Christof Wolfisberg // Abschweifer

Christof Wolfisberg // Abschweifer

Christof Wolfisberg, bekannt als Teil des Duos „Ohne Rolf“, zeigte im Diogenestheater sein herrlich komisches erstes Solostück „Abschweifer“.

Wolfisberg überraschte in seinem ersten Solo mit einer ganz eigenen Form von kabarettistischem Theater: Er schaffte Realitäten in der Realität, nahm sein Skript beim Wort und führte sich selbst und das Publikum gleich mehrfach in die Irre. Der Wort- und Sprachkünstler präsentierte ein raffiniertes Spiel mit unseren Gedanken – hintergründig, temporeich und urkomisch zugleich.
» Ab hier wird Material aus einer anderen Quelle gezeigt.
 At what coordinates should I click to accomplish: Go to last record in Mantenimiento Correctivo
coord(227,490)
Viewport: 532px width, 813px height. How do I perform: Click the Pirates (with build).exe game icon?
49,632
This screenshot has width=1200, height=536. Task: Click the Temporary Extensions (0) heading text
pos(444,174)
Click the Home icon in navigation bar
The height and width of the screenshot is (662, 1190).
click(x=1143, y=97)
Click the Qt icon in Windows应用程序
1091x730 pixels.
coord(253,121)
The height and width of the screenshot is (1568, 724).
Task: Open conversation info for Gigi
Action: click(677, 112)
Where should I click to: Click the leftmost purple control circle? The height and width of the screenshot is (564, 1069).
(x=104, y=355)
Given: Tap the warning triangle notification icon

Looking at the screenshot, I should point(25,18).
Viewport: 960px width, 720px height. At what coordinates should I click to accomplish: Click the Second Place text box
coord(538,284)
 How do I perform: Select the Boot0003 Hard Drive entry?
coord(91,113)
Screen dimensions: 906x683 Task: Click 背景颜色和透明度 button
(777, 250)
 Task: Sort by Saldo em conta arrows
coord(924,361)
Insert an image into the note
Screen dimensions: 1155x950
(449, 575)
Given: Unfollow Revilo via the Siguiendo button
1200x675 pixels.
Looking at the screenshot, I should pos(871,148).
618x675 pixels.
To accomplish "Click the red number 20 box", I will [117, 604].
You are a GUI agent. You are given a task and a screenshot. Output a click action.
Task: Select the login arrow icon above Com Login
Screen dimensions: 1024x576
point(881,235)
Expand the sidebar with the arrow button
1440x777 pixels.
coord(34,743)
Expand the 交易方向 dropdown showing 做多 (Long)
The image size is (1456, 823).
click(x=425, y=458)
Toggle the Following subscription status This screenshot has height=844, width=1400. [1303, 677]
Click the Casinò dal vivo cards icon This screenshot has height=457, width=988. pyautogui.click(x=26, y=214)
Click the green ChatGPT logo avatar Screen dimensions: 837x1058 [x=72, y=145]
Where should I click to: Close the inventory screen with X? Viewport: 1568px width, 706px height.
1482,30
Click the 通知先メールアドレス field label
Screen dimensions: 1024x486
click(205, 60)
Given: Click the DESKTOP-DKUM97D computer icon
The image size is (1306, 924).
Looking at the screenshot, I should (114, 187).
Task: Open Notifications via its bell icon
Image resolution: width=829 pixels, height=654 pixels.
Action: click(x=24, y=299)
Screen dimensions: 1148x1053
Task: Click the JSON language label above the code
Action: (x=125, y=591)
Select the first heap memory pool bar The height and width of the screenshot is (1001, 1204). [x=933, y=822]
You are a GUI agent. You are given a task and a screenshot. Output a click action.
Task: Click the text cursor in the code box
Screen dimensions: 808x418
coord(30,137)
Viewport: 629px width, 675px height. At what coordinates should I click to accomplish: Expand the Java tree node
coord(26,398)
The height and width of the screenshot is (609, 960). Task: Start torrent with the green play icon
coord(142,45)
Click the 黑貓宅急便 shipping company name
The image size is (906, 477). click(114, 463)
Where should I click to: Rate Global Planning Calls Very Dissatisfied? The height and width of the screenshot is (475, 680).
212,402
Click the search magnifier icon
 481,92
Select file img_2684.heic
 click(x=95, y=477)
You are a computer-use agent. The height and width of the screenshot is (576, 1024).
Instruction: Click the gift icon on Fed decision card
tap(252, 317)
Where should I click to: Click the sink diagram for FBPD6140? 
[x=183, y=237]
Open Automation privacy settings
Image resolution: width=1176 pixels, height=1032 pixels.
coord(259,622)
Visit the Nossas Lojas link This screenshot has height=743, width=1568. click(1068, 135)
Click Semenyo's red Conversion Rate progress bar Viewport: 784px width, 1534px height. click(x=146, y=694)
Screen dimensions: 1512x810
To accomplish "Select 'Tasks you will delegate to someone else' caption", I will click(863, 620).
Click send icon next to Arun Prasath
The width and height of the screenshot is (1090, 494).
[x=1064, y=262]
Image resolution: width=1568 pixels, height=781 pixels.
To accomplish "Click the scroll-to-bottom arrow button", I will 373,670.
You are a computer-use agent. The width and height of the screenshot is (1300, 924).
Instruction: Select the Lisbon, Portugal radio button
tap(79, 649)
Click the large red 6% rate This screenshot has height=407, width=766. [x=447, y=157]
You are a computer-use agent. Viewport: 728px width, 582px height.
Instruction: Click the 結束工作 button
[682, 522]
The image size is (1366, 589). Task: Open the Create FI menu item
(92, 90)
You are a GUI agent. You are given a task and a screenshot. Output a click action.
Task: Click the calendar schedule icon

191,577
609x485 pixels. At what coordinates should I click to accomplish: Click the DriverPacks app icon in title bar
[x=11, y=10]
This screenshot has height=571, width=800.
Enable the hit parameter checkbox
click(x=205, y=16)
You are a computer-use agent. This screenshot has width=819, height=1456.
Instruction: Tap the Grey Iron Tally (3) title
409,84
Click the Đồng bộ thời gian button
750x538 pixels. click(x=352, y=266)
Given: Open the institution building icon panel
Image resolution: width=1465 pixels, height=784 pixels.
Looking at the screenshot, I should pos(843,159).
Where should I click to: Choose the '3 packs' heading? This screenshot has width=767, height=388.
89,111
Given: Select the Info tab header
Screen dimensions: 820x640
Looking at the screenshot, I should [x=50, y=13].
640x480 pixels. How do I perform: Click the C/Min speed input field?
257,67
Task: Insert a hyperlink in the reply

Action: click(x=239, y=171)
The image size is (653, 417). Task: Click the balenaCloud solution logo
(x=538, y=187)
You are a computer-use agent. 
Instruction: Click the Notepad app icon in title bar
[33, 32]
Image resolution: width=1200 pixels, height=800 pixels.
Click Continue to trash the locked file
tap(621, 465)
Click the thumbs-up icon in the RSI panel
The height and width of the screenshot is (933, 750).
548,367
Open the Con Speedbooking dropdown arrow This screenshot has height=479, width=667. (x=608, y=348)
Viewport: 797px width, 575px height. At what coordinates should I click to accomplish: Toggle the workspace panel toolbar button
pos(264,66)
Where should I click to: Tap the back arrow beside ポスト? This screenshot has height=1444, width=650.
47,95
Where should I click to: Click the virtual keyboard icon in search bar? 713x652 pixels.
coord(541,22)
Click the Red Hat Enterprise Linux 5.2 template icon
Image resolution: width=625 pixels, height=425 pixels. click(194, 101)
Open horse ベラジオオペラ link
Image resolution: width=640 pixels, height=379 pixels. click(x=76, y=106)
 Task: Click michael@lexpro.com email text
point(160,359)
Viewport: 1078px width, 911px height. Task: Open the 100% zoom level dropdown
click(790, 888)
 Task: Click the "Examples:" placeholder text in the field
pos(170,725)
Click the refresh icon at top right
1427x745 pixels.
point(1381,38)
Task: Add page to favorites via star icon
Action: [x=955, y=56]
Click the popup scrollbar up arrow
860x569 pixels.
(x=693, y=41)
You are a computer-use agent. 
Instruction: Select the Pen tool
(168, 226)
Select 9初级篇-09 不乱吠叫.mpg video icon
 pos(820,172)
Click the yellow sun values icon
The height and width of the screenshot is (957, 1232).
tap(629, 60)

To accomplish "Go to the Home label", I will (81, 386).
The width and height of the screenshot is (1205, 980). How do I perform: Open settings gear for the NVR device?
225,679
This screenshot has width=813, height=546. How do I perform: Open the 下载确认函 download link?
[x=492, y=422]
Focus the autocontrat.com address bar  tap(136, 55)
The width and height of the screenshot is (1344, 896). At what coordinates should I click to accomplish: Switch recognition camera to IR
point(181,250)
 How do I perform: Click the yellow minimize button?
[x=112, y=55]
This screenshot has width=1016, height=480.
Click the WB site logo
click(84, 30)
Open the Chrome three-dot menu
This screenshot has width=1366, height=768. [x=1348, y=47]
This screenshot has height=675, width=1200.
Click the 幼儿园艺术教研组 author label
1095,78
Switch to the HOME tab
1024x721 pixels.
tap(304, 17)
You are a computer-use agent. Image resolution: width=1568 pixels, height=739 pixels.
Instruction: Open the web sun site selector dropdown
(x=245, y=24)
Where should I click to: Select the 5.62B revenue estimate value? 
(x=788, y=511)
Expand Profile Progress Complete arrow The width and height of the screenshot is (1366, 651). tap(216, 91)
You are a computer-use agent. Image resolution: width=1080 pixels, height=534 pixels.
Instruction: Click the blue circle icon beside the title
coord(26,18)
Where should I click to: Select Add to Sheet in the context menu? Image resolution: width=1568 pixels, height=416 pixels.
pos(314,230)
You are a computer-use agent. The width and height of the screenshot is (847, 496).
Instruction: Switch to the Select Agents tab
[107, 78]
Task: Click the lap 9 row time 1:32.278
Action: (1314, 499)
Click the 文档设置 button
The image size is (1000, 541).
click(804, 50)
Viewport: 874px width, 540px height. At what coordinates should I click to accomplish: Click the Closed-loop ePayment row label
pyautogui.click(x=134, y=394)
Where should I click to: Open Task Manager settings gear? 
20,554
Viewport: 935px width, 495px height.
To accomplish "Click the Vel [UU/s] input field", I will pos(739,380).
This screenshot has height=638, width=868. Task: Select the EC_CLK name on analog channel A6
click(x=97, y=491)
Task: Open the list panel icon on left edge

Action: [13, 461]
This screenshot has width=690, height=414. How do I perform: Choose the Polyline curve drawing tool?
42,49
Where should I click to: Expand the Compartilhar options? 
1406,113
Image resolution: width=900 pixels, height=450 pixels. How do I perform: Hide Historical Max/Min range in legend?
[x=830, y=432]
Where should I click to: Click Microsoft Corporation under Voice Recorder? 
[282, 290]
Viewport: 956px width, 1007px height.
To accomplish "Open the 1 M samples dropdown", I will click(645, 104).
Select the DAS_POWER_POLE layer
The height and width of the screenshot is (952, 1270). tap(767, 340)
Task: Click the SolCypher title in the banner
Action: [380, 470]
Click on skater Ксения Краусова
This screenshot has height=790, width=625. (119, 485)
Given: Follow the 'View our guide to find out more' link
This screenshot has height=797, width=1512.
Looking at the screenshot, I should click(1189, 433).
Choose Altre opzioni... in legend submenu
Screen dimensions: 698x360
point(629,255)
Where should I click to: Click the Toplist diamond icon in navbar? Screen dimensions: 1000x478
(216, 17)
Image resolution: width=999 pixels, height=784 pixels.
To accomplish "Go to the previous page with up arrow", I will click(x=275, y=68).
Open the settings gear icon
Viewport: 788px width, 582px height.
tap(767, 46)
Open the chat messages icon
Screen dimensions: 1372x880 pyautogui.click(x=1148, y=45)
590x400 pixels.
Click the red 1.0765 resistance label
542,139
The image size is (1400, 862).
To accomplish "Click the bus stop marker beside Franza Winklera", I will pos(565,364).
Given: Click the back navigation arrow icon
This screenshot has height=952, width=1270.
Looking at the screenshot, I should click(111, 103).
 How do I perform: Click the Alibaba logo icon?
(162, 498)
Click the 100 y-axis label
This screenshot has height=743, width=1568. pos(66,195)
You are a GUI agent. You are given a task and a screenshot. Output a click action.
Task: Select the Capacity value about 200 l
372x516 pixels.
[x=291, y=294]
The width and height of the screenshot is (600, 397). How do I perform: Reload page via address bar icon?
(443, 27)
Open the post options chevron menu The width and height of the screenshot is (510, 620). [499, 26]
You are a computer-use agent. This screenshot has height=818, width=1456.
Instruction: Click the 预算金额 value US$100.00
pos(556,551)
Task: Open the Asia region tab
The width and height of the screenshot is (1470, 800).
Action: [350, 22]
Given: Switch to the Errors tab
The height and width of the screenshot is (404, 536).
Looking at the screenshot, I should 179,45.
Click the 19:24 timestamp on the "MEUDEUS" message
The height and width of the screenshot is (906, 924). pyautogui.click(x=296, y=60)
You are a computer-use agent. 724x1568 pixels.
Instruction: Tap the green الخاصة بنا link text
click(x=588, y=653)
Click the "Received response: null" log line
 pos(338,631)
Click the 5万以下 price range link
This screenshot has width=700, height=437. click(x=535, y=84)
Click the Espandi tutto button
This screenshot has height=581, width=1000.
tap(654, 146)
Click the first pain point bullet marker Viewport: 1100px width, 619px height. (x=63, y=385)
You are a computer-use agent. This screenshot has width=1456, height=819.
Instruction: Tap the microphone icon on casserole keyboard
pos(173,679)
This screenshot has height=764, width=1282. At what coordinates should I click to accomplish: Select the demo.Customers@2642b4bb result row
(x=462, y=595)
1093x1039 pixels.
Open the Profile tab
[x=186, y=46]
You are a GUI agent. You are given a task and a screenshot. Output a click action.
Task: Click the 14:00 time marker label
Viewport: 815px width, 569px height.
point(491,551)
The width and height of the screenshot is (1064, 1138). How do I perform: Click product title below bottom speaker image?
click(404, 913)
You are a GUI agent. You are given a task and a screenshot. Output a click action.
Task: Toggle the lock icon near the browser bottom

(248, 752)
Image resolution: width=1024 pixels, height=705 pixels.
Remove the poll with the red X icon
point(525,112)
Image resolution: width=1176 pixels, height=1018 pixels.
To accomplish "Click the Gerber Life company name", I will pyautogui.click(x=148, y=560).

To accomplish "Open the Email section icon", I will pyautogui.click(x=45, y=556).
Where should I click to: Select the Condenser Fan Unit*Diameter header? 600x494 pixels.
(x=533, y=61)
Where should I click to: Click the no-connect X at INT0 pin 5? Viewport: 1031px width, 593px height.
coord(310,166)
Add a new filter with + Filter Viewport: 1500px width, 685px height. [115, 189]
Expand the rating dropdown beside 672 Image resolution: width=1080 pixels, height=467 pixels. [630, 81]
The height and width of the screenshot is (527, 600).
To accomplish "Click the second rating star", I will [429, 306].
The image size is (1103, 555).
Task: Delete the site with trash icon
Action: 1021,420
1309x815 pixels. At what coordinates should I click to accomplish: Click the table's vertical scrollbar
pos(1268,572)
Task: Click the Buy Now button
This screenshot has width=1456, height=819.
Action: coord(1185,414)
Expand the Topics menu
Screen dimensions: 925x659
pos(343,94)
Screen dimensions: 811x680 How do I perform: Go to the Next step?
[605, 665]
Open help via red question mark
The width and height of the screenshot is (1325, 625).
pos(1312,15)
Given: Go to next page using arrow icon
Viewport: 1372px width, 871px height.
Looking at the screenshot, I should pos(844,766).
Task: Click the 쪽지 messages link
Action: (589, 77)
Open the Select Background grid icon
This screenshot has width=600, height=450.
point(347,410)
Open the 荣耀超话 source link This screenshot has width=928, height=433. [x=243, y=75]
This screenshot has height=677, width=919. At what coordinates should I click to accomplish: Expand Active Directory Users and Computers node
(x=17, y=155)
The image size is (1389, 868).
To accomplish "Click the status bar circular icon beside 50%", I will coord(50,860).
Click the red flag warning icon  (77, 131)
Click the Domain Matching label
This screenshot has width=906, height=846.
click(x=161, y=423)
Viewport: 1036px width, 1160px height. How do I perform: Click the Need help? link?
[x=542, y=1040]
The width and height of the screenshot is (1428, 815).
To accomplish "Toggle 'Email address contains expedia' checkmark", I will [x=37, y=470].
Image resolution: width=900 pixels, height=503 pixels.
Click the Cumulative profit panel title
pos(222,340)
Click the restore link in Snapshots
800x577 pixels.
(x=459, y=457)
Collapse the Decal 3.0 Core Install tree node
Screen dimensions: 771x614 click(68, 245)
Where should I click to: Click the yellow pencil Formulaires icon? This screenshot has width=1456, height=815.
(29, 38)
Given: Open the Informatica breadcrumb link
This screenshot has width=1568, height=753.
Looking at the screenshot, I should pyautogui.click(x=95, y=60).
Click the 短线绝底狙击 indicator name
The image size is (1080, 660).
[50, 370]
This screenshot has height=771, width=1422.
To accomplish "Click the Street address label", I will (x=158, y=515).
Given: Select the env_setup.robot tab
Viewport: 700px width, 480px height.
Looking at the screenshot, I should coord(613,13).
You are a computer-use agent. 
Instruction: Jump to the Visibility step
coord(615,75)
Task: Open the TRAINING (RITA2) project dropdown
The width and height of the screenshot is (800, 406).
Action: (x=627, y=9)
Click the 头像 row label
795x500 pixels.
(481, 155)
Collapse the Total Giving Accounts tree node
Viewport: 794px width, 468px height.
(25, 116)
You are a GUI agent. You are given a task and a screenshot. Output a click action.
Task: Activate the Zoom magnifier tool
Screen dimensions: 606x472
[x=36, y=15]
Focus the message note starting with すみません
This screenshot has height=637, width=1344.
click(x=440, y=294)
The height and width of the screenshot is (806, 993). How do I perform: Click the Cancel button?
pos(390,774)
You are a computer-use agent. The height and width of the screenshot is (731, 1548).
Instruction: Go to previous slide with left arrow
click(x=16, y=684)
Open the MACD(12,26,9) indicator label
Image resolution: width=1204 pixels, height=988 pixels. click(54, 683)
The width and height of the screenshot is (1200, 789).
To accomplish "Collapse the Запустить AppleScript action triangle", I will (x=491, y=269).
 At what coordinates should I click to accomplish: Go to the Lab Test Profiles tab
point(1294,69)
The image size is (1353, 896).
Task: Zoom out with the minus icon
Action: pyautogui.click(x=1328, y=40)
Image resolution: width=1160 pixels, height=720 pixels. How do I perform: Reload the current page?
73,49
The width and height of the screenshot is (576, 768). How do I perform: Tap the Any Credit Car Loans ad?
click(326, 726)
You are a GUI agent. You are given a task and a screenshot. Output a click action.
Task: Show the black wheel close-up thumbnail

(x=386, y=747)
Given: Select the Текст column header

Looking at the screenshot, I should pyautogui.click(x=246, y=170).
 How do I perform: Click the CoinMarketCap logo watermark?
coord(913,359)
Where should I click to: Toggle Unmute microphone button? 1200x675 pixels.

Absurd-abstraktes, herrlich komisches Theater

Was Wolfisberg da auf die Bühne bringt, ist absurd-abstraktes Theater. Natürlich keine Lesung. Denn das vorgelesene Skript diktiert dem Vorleser, was er machen muss. Da steht, er müsse einen Schluck Wasser nehmen. Welches Wasser? Der Veranstalter hat vergessen, Wasser auf den Tisch zu stellen. Was natürlich wieder im Skript steht. Dann verortet Wolfisberg sogar Frau Hoffmann im Publikum. Und bezieht noch einen zweiten Besucher, nämlich den Mann mit den schweissigen Händen in die vom vorgelesenen Buch vorgegebene Bühnendarstellung mit ein. Doch dieser Mann mit den schweissigen Händen, der anfangs von Wolfisberg blossgestellt wird, da er eine volle Blase habe und die zu befürchtenden zusätzlichen Flatulenzen eine Pause, die ja ursprünglich nicht geplant gewesen ist, notwendig machten, ja dieser Mann rächt sich dann nach der Pause, indem er mit seinen Gedanken das Skript in puren Blödsinn verwandelt.

Es war ein Kopfkino-Abend übers Abschweifen und die Unmöglichkeit, das Leben zu planen.